I’m curious about this specific error. Since we are adopting the same .clang-tidy
config as upstream MLIR, I don’t know why it would fail for us and not them. I looked into an issue where clang-tidy barfed on our header guard in the lib/
directory, but didn’t have any issues with upstream MLIR. My hunch is it has to do with some paths hard coded into the checks that don’t work since we are outside the main LLVM source tree. I brought this up last week on the clang-tidy Discord… but haven’t heard back. If there is a way to solve this properly in clang-tidy (instead of NOLINT comments or other hacks), I’m happy to contribute.
More generally about the effectiveness of clang-tidy as an error in the automation: my two cents is if it doesn’t gate a PR from being merged or put a red X next to a commit, no one will look at the warnings. This is my experience from adding these sort of GitHub checks to other projects. Personally, as a newbie to C++ in general and the LLVM/MLIR styles specifically, I appreciate the guardrails.

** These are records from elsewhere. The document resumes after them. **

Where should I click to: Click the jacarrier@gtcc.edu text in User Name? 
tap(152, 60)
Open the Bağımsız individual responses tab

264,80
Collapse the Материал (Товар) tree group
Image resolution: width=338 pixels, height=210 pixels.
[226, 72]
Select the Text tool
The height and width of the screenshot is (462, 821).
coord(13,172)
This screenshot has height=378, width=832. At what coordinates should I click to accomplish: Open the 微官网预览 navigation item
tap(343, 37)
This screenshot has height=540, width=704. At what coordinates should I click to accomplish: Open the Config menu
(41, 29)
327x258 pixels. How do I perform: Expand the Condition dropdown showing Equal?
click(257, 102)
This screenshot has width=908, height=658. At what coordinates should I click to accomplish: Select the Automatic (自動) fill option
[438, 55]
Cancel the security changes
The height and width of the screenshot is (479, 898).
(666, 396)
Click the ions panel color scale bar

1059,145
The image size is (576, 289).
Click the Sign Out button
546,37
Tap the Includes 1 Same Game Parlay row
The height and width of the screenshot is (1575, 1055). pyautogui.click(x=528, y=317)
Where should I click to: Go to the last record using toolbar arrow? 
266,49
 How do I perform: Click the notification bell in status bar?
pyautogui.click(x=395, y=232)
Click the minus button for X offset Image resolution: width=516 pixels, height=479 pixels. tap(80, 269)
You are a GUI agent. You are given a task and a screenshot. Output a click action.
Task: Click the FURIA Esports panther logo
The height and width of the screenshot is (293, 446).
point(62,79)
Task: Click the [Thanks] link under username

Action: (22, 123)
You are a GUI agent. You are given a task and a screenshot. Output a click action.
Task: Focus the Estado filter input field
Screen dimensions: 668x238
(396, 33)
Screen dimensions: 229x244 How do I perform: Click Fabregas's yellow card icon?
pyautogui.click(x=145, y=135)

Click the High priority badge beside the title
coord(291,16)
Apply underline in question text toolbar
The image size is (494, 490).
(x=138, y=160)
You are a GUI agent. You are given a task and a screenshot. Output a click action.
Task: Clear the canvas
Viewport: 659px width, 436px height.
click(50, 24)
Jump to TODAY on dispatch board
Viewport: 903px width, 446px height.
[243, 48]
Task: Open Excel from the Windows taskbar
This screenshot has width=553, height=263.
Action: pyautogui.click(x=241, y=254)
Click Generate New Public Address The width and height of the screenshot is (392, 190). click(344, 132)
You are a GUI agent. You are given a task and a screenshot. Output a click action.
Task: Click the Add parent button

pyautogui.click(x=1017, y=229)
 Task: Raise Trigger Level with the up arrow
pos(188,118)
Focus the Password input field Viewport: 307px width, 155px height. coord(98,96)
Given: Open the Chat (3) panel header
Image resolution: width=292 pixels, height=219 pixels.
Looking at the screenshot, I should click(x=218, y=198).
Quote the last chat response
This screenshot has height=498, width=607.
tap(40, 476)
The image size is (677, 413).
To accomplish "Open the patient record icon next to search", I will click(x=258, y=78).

I know @jdd took care to ensure clang-tidy only runs on the code touched by a patch, so failures should only crop up when adding or refactoring code. This helps reduce a unnecessary lint noise while still making sure new contributions are within said guardrails.
I’m generally in favor of keeping clang-tidy in our GitHub workflow as-is, and addressing whatever makes it fail for us but not upstream MLIR. However, if others would prefer to just remove clang-tidy from being a blocker in GitHub, I’m not going to fight it.